You can get a Radeon HD 6870 for under $200 these days, and a 6850 for $160-170, both of which will future-proof you considerably more than anything from the 5k line. But the 6870 is rated at 151W and the 6850 is rated at 127W so that power supply might be suspect.
posted by Rhomboid at 11:49 AM on September 2, 2011


...and the Q9300 has a TDP of 95W. Figure maybe 50W for a 4-series intel chipset and RAM, 30W for a couple of hard drives, 10W for a couple fans, and with the 6870's 151W that's pushing 340W or 85% of the rating of your PS. These cheaper power supplies aren't necessarily going to like running at 85%, so it could be an issue. The common advise is that you really don't want to skimp on a power supply: it should be 80+ rated and from a known quality manufacturer (Antec, Coolermaster, Corsair, Enermax, HEC, OCZ, PC Power & Cooling, Seasonic, Silverstone).
posted by Rhomboid at 12:00 PM on September 2, 2011


Good to know, I'll probably upgrade the power supply with the card, in which case.
posted by codacorolla at 12:11 PM on September 2, 2011


Yeah, I'd recommend either the 6850 or 6870 as others have done, and would add that the Nvidia 460, 560 or the 560 Ti (which might be a little too much $ unless you get a rebate) are good options too.
posted by JauntyFedora at 1:10 PM on September 2, 2011


Hey, this is sort of an old question, but I'm really considering either the GTX 460 or GTS 450... if I'm iffy on the power supply, then does it hurt anything to buy the card, plug it in, and see if problems result?
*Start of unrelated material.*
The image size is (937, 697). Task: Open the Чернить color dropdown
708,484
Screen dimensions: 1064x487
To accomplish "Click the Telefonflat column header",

Could I damage other components by not distributing enough power?
posted by codacorolla at 3:40 PM on September 25, 2011


If the power supply isn't up to snuff and it's a borderline case, the most likely outcome is that you suffer random glitches, crashes, or lockups, or possibly a failure to boot. If you significantly exceed the rating, I suppose there's a chance that you might test the power supply's overcurrent protection circuit, which if it's a cheap no-name unit could potentially mean death to the PS by overheating/fire, which would most likely not be pretty for anything else in the case at the time.